Unos tienen papeles –el permiso temporal de residencia concedido por el Gobierno de Silvio Berlusconi a más de 20.000 de ellos para sacarse el problema de encima–, otros no, se marcharon antes de hora. Pero poco importa: ninguno es bienvenido. El corazón de París está a sólo veinte minutos en metro de aquí, pero la distancia es la misma que separa a los sueños de la pesadilla.
“¡Brava Italia! ¡Viva Berlusconi!”, exclama Gilani, en la cuarentena –una edad avanzada, comparada con la edad media de los aquí reunidos, muy jóvenes casi todos ellos–, pero lo hace sin entusiasmo. Más que virotear al Cavaliere, Gilani expresa su frustación por la actitud francesa. “Tenemos documentos italianos, pero con ellos no podemos hacer nada”, se lamenta. Gilani es de los pocos que está dispuesto a hablar, y lo hace –entre alguna mirada de reproche– en italiano. Primera sorpresa: aquí, en el square de la Porte de la Villette muy pocos hablan francés o admiten conocerlo, pese a haber estado Túnez bajo dominación francesa durante 75 años, entre 1881 y 1956. El árabe es moneda corriente.
Nabil, veinte años y estudiante de Geología, originario del sur de Túnez, es de los pocos que habla francés y se muestra dispuesto a conversar con los periodistas, bajo la condición de no tomarle ninguna foto. “Es por mi familia, ¿sabe?”. Nabil –¿es Nabil su verdadero nombre?, su vacilación abona la duda– lleva dos meses en París, durmiendo sobre la hierba, al raso, y comiendo lo que un reducido grupo de tunecinos voluntarios, afincados en la ciudad, les proporciona una vez al día. Hoy había pollo. Nabil no tiene papeles, ni demasiada esperanza de conseguirlos. Vino a Francia en busca de trabajo, en busca de un futuro que no encuentra en su país. Pero Francia se lo niega. “Este es el primer país de los Derechos del Hombre, pero de momento no se ven por ningún lado”, dice, expresando a la vez su incomprensión y fatalismo.

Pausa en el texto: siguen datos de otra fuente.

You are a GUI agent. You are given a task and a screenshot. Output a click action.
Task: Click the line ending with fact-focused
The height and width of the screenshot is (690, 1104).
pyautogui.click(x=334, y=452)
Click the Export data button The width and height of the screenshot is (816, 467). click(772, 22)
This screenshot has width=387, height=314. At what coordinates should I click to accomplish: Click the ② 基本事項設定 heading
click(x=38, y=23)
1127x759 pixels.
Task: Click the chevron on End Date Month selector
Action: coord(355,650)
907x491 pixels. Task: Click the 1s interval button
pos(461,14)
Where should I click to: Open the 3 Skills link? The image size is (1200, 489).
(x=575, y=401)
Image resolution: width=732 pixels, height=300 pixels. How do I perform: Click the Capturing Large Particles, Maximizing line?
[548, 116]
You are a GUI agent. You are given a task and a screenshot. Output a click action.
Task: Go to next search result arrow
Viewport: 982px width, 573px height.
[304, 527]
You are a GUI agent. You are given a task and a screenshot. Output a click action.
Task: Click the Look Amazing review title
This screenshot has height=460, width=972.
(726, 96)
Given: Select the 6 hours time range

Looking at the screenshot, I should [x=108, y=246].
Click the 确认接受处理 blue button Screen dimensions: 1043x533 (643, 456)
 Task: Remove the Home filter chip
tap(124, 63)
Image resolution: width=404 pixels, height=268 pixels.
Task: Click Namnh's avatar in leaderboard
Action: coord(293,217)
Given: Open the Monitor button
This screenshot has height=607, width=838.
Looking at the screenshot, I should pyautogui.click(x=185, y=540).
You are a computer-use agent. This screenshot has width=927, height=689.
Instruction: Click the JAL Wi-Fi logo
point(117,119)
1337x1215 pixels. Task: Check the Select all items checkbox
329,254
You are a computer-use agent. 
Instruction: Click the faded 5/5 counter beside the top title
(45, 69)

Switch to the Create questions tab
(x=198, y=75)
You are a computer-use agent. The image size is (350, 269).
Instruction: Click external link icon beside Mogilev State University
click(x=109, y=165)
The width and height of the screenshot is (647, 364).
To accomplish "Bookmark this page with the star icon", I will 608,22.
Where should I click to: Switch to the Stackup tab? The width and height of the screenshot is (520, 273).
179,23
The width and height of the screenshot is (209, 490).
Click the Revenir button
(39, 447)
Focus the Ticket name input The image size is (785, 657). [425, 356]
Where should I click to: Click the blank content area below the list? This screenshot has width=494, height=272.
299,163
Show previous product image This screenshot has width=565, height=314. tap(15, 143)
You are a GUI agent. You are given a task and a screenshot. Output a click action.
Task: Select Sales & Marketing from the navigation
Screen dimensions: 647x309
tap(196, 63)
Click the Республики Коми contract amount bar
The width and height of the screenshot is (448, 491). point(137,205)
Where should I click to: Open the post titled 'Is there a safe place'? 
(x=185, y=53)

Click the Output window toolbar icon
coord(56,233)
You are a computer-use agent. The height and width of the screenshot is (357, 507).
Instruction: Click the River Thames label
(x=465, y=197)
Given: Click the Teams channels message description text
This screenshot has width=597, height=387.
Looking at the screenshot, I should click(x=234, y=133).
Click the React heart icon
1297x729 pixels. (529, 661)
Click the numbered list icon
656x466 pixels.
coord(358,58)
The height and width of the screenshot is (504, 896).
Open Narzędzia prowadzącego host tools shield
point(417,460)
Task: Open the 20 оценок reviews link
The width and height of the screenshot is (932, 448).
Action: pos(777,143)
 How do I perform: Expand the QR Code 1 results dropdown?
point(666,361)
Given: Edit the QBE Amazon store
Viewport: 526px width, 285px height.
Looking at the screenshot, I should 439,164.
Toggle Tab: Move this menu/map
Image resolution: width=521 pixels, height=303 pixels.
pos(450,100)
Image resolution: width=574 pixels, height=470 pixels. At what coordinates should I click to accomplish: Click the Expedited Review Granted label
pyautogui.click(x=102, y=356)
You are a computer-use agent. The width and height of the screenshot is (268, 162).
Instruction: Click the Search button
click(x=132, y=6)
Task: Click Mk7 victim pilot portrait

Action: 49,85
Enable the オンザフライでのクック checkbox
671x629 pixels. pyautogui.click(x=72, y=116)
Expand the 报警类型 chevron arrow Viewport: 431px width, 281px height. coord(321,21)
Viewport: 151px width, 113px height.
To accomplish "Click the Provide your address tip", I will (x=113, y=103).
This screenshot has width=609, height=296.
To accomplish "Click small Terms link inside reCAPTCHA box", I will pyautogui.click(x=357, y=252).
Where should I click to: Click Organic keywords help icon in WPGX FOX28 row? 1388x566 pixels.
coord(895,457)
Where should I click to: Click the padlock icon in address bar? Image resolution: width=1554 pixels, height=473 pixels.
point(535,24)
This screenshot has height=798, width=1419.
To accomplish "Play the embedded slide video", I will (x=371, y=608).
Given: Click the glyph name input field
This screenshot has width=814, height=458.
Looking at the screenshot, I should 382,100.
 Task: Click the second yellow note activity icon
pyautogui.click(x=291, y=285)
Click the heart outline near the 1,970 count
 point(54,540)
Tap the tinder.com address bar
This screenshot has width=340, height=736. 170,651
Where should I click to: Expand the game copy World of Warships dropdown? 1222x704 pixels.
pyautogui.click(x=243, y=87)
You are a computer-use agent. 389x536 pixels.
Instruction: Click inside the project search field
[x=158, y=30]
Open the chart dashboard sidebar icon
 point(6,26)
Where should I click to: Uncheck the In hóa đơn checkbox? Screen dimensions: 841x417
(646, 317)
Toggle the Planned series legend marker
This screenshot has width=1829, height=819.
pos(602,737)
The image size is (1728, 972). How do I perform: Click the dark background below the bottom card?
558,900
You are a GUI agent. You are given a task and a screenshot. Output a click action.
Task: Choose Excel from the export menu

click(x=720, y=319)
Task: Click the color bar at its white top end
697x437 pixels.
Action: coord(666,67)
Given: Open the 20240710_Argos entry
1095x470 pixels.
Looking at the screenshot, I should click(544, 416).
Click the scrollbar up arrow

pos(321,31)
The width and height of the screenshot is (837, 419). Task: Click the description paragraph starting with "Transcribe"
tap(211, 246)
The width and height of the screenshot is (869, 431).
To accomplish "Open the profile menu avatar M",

Frustración y cansancio son los sentimientos dominantes, hasta el punto de que unos cuantos de los que han encontrado refugio –si así puede decirse– en el square sólo desean ya regresar a Túnez. Aunque para ello haría falta que alguien se preocupara de facilitar y organizar su retorno. También en Mouldi Miladi, tunecino de nacimiento y francés de adopción –aunque no de nacionalidad– que junto con dos amigos se encarga de alimentar a sus compatriotas, poniendo en práctica la tradición hospitalaria de su tierra, cede al desaliento. Nadie más hace lo que él. Ninguna autoridad pública, ninguna ONG –sólo la organización Francia Tierra de Asilo apareció ayer por primera vez– se ha acercado por el square, como si no quisieran mirar lo que hay debajo de la alfombra. “Esto no puede seguir así –exclama–, o se les expulsa o se les acoge, pero no se puede tener a la gente tirada en un jardín, durmiendo en el suelo”. Sin una estructura que le respalde detrás, Miladi no está lejos de tirar la toalla. “Desde hace varias semanas sólo duermo dos o tres horas al día. Estoy cansado”, se queja.
La abogada Samia Maktouf se ha erigido en la voz de quienes nadie escucha y ha hecho de su causa la suya propia. “Esto es indigno de Europa”, clama la letrada, que reclama que se aplique a los tunecinos el mismo trato que se dió en 2001 a los refugiados de los Balcanes y se les conceda un permiso de residencia. “Estos jóvenes son los que han hecho la revolución, pero en lugar de ser recibidos como héroes se les trata en condiciones infrahumanas”, se insurge Maktouf. Los tunecinos de la Porte de la Villete no se se reivindican refugiados, sin embargo. Sólo aspiran a un trabajo. Y sueñan con la libertad.